Element and text location data:
● ● ● ● ●

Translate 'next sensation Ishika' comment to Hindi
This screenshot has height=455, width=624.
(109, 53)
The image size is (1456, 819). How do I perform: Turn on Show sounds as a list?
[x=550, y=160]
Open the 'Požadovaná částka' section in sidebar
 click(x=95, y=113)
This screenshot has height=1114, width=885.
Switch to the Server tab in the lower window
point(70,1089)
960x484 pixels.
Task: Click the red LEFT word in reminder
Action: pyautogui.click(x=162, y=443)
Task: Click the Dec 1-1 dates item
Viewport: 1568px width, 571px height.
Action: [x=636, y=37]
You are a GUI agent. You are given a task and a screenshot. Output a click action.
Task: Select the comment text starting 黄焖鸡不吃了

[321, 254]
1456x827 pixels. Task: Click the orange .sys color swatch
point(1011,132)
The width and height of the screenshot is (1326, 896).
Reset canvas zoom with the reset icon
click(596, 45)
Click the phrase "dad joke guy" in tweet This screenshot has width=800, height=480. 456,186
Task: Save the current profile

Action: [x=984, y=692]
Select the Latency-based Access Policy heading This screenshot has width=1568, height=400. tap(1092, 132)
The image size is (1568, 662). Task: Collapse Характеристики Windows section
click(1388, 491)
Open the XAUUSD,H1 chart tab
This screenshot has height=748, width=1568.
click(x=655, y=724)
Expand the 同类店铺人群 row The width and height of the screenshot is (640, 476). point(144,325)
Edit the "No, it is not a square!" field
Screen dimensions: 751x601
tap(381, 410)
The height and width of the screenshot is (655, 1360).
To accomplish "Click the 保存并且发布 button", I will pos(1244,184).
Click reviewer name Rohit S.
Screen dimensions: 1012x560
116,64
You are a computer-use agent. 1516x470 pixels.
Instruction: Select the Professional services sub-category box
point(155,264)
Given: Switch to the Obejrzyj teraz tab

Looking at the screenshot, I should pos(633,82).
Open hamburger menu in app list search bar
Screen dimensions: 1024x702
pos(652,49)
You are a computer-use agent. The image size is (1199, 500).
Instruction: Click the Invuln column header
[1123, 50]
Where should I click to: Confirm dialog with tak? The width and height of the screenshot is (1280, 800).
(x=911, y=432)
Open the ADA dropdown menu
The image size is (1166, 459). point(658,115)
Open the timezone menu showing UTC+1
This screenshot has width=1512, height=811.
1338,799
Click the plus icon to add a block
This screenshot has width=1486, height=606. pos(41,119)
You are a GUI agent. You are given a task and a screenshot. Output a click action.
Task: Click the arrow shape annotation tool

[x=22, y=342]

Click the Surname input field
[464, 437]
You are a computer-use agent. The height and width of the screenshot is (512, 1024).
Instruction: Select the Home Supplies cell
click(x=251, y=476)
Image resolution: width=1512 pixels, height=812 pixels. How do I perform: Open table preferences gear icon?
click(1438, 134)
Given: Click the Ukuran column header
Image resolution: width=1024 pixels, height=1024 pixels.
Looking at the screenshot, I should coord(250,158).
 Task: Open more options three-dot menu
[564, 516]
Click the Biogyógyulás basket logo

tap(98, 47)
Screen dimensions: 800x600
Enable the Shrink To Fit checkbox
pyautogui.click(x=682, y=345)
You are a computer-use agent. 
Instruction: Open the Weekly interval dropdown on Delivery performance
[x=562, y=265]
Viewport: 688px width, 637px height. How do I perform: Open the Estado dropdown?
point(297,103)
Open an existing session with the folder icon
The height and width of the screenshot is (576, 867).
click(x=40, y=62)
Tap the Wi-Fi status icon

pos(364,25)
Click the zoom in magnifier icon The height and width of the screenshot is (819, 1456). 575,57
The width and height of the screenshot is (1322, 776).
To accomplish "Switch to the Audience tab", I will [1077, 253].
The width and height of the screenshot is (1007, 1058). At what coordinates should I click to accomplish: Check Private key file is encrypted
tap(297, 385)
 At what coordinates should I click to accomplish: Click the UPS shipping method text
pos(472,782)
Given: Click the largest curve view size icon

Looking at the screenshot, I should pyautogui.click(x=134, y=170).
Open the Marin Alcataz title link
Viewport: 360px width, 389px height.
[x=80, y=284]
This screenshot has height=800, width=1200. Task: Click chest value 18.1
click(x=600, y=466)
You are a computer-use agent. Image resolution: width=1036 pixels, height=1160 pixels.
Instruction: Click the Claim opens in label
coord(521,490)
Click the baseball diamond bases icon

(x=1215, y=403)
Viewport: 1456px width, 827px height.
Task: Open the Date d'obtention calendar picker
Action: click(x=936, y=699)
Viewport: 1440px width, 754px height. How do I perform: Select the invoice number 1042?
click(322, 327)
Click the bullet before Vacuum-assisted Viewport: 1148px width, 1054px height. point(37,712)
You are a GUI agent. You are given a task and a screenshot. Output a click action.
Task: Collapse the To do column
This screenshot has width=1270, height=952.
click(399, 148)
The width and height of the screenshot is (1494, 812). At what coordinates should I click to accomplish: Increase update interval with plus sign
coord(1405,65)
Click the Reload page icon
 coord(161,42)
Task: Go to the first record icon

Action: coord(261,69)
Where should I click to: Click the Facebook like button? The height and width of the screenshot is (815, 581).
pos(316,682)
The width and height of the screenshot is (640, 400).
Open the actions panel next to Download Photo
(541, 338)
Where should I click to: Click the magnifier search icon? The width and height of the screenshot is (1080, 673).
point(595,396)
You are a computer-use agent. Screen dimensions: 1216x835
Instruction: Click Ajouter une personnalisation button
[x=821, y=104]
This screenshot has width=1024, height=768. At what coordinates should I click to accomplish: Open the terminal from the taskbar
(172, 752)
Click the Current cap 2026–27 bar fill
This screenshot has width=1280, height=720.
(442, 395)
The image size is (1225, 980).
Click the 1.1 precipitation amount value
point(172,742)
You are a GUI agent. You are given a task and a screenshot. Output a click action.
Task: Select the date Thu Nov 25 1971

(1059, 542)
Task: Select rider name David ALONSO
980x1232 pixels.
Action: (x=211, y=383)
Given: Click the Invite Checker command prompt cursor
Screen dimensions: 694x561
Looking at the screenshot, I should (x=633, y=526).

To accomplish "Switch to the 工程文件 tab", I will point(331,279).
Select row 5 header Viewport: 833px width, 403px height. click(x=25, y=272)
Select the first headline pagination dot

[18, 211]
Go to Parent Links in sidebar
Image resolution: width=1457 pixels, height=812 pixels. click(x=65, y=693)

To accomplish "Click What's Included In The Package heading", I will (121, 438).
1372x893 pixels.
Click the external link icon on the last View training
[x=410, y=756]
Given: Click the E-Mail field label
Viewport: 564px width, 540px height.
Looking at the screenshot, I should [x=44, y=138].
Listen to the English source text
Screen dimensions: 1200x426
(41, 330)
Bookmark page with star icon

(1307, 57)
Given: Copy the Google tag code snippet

● ● ● ● ●

Objective >>
Copy every line of the items above verbatim, from the first through the last.

Correct output >>
Translate 'next sensation Ishika' comment to Hindi
This screenshot has height=455, width=624.
(109, 53)
The image size is (1456, 819). How do I perform: Turn on Show sounds as a list?
[x=550, y=160]
Open the 'Požadovaná částka' section in sidebar
 click(x=95, y=113)
This screenshot has height=1114, width=885.
Switch to the Server tab in the lower window
point(70,1089)
960x484 pixels.
Task: Click the red LEFT word in reminder
Action: pyautogui.click(x=162, y=443)
Task: Click the Dec 1-1 dates item
Viewport: 1568px width, 571px height.
Action: [x=636, y=37]
You are a GUI agent. You are given a task and a screenshot. Output a click action.
Task: Select the comment text starting 黄焖鸡不吃了

[321, 254]
1456x827 pixels. Task: Click the orange .sys color swatch
point(1011,132)
The width and height of the screenshot is (1326, 896).
Reset canvas zoom with the reset icon
click(596, 45)
Click the phrase "dad joke guy" in tweet This screenshot has width=800, height=480. 456,186
Task: Save the current profile

Action: [x=984, y=692]
Select the Latency-based Access Policy heading This screenshot has width=1568, height=400. tap(1092, 132)
The image size is (1568, 662). Task: Collapse Характеристики Windows section
click(1388, 491)
Open the XAUUSD,H1 chart tab
This screenshot has height=748, width=1568.
click(x=655, y=724)
Expand the 同类店铺人群 row The width and height of the screenshot is (640, 476). point(144,325)
Edit the "No, it is not a square!" field
Screen dimensions: 751x601
tap(381, 410)
The height and width of the screenshot is (655, 1360).
To accomplish "Click the 保存并且发布 button", I will pos(1244,184).
Click reviewer name Rohit S.
Screen dimensions: 1012x560
116,64
You are a computer-use agent. 1516x470 pixels.
Instruction: Select the Professional services sub-category box
point(155,264)
Given: Switch to the Obejrzyj teraz tab

Looking at the screenshot, I should pos(633,82).
Open hamburger menu in app list search bar
Screen dimensions: 1024x702
pos(652,49)
You are a computer-use agent. The image size is (1199, 500).
Instruction: Click the Invuln column header
[1123, 50]
Where should I click to: Confirm dialog with tak? The width and height of the screenshot is (1280, 800).
(x=911, y=432)
Open the ADA dropdown menu
The image size is (1166, 459). point(658,115)
Open the timezone menu showing UTC+1
This screenshot has width=1512, height=811.
1338,799
Click the plus icon to add a block
This screenshot has width=1486, height=606. pos(41,119)
You are a GUI agent. You are given a task and a screenshot. Output a click action.
Task: Click the arrow shape annotation tool

[x=22, y=342]

Click the Surname input field
[464, 437]
You are a computer-use agent. The height and width of the screenshot is (512, 1024).
Instruction: Select the Home Supplies cell
click(x=251, y=476)
Image resolution: width=1512 pixels, height=812 pixels. How do I perform: Open table preferences gear icon?
click(1438, 134)
Given: Click the Ukuran column header
Image resolution: width=1024 pixels, height=1024 pixels.
Looking at the screenshot, I should coord(250,158).
 Task: Open more options three-dot menu
[564, 516]
Click the Biogyógyulás basket logo

tap(98, 47)
Screen dimensions: 800x600
Enable the Shrink To Fit checkbox
pyautogui.click(x=682, y=345)
You are a computer-use agent. 
Instruction: Open the Weekly interval dropdown on Delivery performance
[x=562, y=265]
Viewport: 688px width, 637px height. How do I perform: Open the Estado dropdown?
point(297,103)
Open an existing session with the folder icon
The height and width of the screenshot is (576, 867).
click(x=40, y=62)
Tap the Wi-Fi status icon

pos(364,25)
Click the zoom in magnifier icon The height and width of the screenshot is (819, 1456). 575,57
The width and height of the screenshot is (1322, 776).
To accomplish "Switch to the Audience tab", I will [1077, 253].
The width and height of the screenshot is (1007, 1058). At what coordinates should I click to accomplish: Check Private key file is encrypted
tap(297, 385)
 At what coordinates should I click to accomplish: Click the UPS shipping method text
pos(472,782)
Given: Click the largest curve view size icon

Looking at the screenshot, I should pyautogui.click(x=134, y=170).
Open the Marin Alcataz title link
Viewport: 360px width, 389px height.
[x=80, y=284]
This screenshot has height=800, width=1200. Task: Click chest value 18.1
click(x=600, y=466)
You are a computer-use agent. Image resolution: width=1036 pixels, height=1160 pixels.
Instruction: Click the Claim opens in label
coord(521,490)
Click the baseball diamond bases icon

(x=1215, y=403)
Viewport: 1456px width, 827px height.
Task: Open the Date d'obtention calendar picker
Action: click(x=936, y=699)
Viewport: 1440px width, 754px height. How do I perform: Select the invoice number 1042?
click(322, 327)
Click the bullet before Vacuum-assisted Viewport: 1148px width, 1054px height. point(37,712)
You are a GUI agent. You are given a task and a screenshot. Output a click action.
Task: Collapse the To do column
This screenshot has width=1270, height=952.
click(399, 148)
The width and height of the screenshot is (1494, 812). At what coordinates should I click to accomplish: Increase update interval with plus sign
coord(1405,65)
Click the Reload page icon
 coord(161,42)
Task: Go to the first record icon

Action: coord(261,69)
Where should I click to: Click the Facebook like button? The height and width of the screenshot is (815, 581).
pos(316,682)
The width and height of the screenshot is (640, 400).
Open the actions panel next to Download Photo
(541, 338)
Where should I click to: Click the magnifier search icon? The width and height of the screenshot is (1080, 673).
point(595,396)
You are a computer-use agent. Screen dimensions: 1216x835
Instruction: Click Ajouter une personnalisation button
[x=821, y=104]
This screenshot has width=1024, height=768. At what coordinates should I click to accomplish: Open the terminal from the taskbar
(172, 752)
Click the Current cap 2026–27 bar fill
This screenshot has width=1280, height=720.
(442, 395)
The image size is (1225, 980).
Click the 1.1 precipitation amount value
point(172,742)
You are a GUI agent. You are given a task and a screenshot. Output a click action.
Task: Select the date Thu Nov 25 1971

(1059, 542)
Task: Select rider name David ALONSO
980x1232 pixels.
Action: (x=211, y=383)
Given: Click the Invite Checker command prompt cursor
Screen dimensions: 694x561
Looking at the screenshot, I should (x=633, y=526).

To accomplish "Switch to the 工程文件 tab", I will point(331,279).
Select row 5 header Viewport: 833px width, 403px height. click(x=25, y=272)
Select the first headline pagination dot

[18, 211]
Go to Parent Links in sidebar
Image resolution: width=1457 pixels, height=812 pixels. click(x=65, y=693)

To accomplish "Click What's Included In The Package heading", I will (121, 438).
1372x893 pixels.
Click the external link icon on the last View training
[x=410, y=756]
Given: Click the E-Mail field label
Viewport: 564px width, 540px height.
Looking at the screenshot, I should [x=44, y=138].
Listen to the English source text
Screen dimensions: 1200x426
(41, 330)
Bookmark page with star icon

(1307, 57)
Given: Copy the Google tag code snippet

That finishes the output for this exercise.